Да кто же мог тогда об этом помышлять?
В дни, когда топтали мы цветники в панских садах под Варшавой и рассиживались в королевских павильонах в Фонтенбло, мы хорошо сознавали, что будет литься кровь братьев наших, смывая грехи не столько свои, сколько чужие, и какими далекими мы были тогда от пышных слов о том, чтобы слава казацкая распустилась всюду, как пава перьями, чтобы зацвела, как мальва летом.
А дома, как и раньше, повсюду были кривды и притеснения. Грабительство было такое, что казаки даже гетману Конецпольскому, страшнейшему своему врагу, подавали жалобы на чигиринского шляхетского полковника Закревского за великие кривды и несправедливости, которые терпели от него, несмотря на свое рыцарское положение. Закревского устранили, вместо него поставили, переведя из Переяслава, моего кума Кричевского, человека доброго и справедливого, но в это же время вместо благосклонного к казакам королевского комиссара Зацивилковского прислали Шемберка, который купил себе у короля комиссарство за тридцать тысяч злотых, а теперь всякими страшными поборами хотел вернуть себе с лихвой эти деньги.
Продавались уряды сотничества, есаульства, атаманства, в реестры старшина не вписывала половины казаков, а плату королевскую получала на всех и делилась между собой.
Богатство и власть - эти величайшие враги человеческой природы неожиданно стали доступными никчемным людям, неуклюжим, бездарным, смешным, медлительным, но одновременно нетерпеливым и жадным, потому что вокруг становилось все больше несправедливости и спеси.

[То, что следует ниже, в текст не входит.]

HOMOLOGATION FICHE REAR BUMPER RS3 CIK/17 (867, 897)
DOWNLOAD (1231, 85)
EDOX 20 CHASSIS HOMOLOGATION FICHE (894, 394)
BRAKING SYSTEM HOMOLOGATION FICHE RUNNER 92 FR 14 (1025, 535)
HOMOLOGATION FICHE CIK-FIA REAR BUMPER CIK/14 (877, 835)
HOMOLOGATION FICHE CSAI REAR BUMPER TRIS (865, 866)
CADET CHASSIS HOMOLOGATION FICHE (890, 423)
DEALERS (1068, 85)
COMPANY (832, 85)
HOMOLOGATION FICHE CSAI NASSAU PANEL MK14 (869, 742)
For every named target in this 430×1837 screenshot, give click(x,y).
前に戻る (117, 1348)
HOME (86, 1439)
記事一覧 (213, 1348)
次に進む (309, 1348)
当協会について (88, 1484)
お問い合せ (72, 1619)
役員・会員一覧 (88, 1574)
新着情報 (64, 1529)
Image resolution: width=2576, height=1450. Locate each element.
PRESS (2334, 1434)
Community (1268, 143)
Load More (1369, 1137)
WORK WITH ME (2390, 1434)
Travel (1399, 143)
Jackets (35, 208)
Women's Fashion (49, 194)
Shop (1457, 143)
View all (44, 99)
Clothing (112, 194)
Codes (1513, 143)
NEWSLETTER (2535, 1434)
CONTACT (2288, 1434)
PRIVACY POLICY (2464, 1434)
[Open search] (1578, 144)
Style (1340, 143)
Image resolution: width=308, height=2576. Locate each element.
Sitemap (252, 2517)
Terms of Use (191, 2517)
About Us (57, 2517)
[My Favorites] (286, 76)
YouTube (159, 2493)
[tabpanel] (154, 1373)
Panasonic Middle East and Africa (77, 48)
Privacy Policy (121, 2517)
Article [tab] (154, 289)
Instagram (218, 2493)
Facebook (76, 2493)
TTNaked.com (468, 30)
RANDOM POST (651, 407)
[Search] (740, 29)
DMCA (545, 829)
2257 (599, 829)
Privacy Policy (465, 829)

И я должен был быть среди этих людей, более того: прикидываться своим, вступать с ними в кумовство, выражать почтение и толстошеему есаулу генеральному Барабашу, и коварному есаулу войсковому Ильяшу Караимовичу, и чигиринскому есаулу Роману Пеште, тому самому, который лишился сознания, увидев в шатре душителя нашей вольности Николая Потоцкого, и, наверное, терял сознание каждый раз, когда видел шляхетский сапог.
Терпеливость моя превосходила все известное. Я похож был на отшельников, которые твердо и безумно верят, что в своих пещерах рано или поздно узрят бога.
Страдать можно тяжелее не от самого зла, а от мыслей об этом зле. Может, я бессознательно спасался от чрезмерного бремени сих мыслей, устремляясь душой к красоте, хотя и знал уже к тому времени, что красоте предшествует либо тьма людской доли, либо безбрежные потоки крови.
Я ничего не делал из ненависти, а только из чести. Подобно Одиссею, я наслаждался пением сирен, но не приставал к их берегу. Может, потому, что уже имел в своей душе сирену, и берег, и красоту?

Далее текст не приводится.